Bart Lubow has been a tremen­dous part of dri­ving juve­nile jus­tice reforms. How do you intend to build on the lega­cy he leaves?

Bart has not only shaped all of the Foundation’s juve­nile jus­tice work over the past two decades, but he has also been and remains one of the most impor­tant voic­es in the field. He is very much part of why I came to Casey and it has been a great priv­i­lege to work close­ly with him. I ben­e­fit from the ground­work, from our large net­work of part­ners around the coun­try and from an incred­i­bly strong team that remains here at the Foun­da­tion — a team uni­fied in the belief that all kids can achieve and that con­fin­ing kids should be a last resort.

Juve­nile crime is at a 40-year low, JDAI is now in more than 250 sites in 39 states across the coun­try, a grow­ing body of research around ado­les­cent brain devel­op­ment con­firms the posi­tion that chil­dren — even those exhibit­ing dan­ger­ous behav­iors — are indeed dif­fer­ent from adults, and there is mount­ing data demon­strat­ing that alter­na­tives to incar­cer­a­tion are a bet­ter bet than con­fine­ment — bet­ter for kids and com­mu­ni­ty safe­ty. I will build on Bart’s lega­cy by tak­ing advan­tage of the com­ing togeth­er of these fac­tors to fur­ther push for­ward the reforms that improve our juve­nile jus­tice system.

What do you see as one of the great­est bar­ri­ers in advanc­ing the reform agenda?

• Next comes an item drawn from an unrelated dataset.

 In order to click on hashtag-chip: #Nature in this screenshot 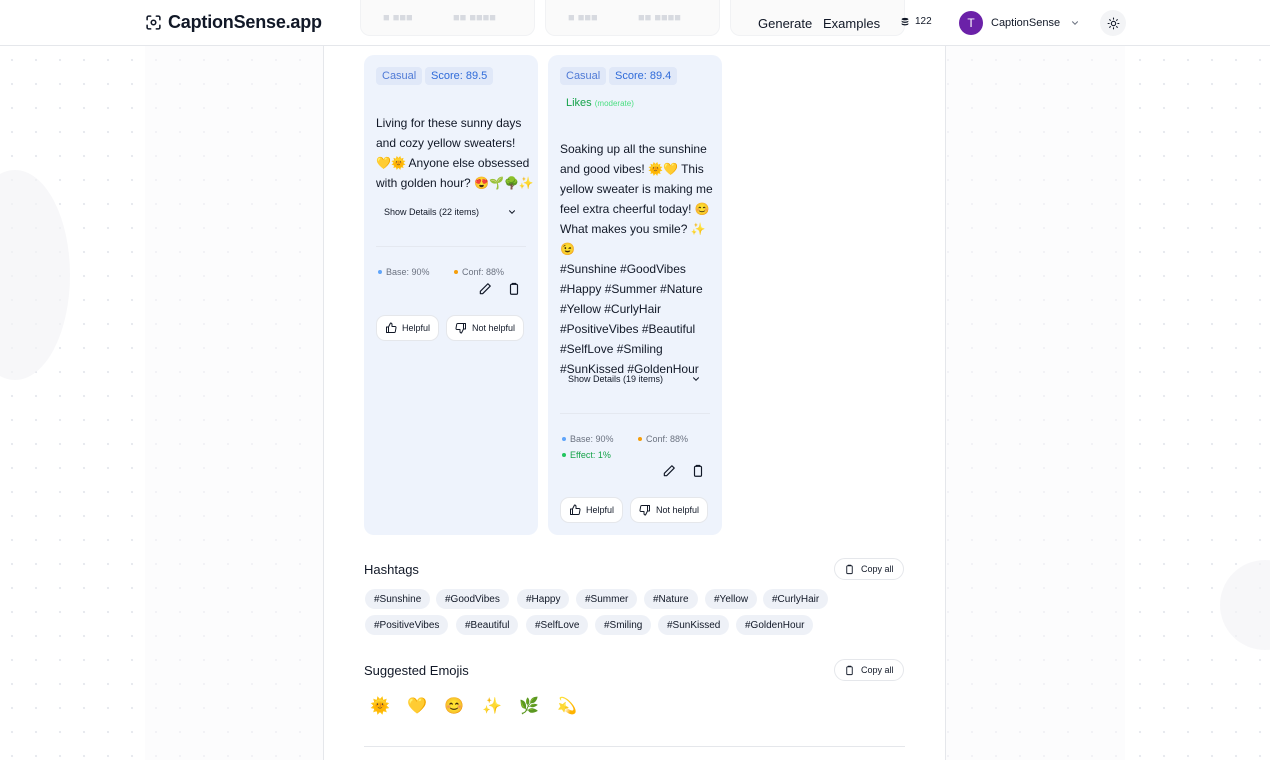, I will do `click(671, 599)`.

We still have a long way to go in see­ing kids in the juve­nile jus­tice sys­tem not as per­pe­tra­tors or as vic­tims, but as young peo­ple with poten­tial. That’s how we see the chil­dren we love even when they make mis­takes. If we can see all chil­dren this way, we will be more focused on what sys­tems can do to help kids become suc­cess­ful adults.

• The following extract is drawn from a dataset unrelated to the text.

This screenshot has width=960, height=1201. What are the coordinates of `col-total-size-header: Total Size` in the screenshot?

How will your approach to grantees be different?

Our most impor­tant rela­tion­ships are the ones we have with our part­ners who work in states and coun­ties around the coun­try. That’s our pri­ma­ry invest­ment and that is not going to change — nor will our goal of always look­ing for ways to pro­vide even more effec­tive and effi­cient sup­ports to our sites.

How do you see tra­di­tion­al JDAI and the new work aimed at reduc­ing post-dis­po­si­tion­al con­fine­ment intersecting?

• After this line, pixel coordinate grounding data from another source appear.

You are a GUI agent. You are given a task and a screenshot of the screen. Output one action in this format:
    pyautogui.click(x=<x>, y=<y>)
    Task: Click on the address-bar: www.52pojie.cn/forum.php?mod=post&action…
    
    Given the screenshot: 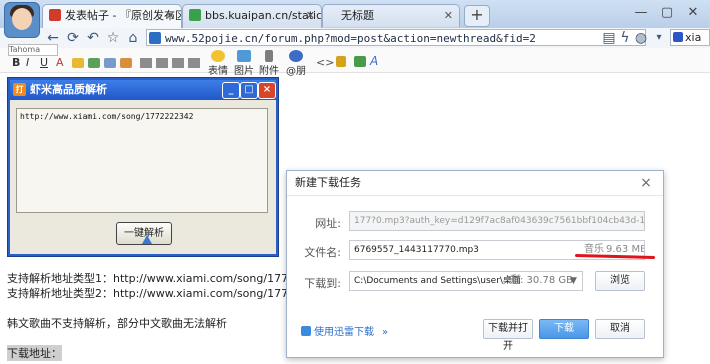 What is the action you would take?
    pyautogui.click(x=396, y=38)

Cer­tain­ly the suc­cess we have seen with JDAI over the years has helped us iden­ti­fy oth­er ways to strength­en and build on our over­all efforts to reform the sys­tem. Our work to move JDAI to state scale is about how we can help states to build the nec­es­sary capac­i­ty to expand JDAI to all of their coun­ties — while main­tain­ing the integri­ty of JDAI and con­tin­u­ing to improve out­comes for kids.

Our focus on the deep end of the sys­tem is a log­i­cal out-growth of work­ing to reduce all types of out-of home place­ments in a way that goes beyond deten­tion. Our country’s rate of youth con­fine­ment remains stub­born­ly high and com­plete­ly at odds with the rest of the world, even fol­low­ing the recent nation­al and state trends toward reduced incar­cer­a­tion. Racial dis­par­i­ties at the deep end of the sys­tem — both with respect to the num­bers and in the way that we respond to youth with sim­i­lar behav­ior — are fre­quent­ly worse than in deten­tion. The Foun­da­tion has always seen JDAI as an entry-point strat­e­gy — not as all-encom­pass­ing sys­tem reform, but a start­ing point. JDAI sites are the per­fect lab­o­ra­to­ry for inno­va­tion through­out the juve­nile jus­tice sys­tem and we expect to learn from and inform our sites about promis­ing prac­tices, poli­cies and pro­grams in the years ahead.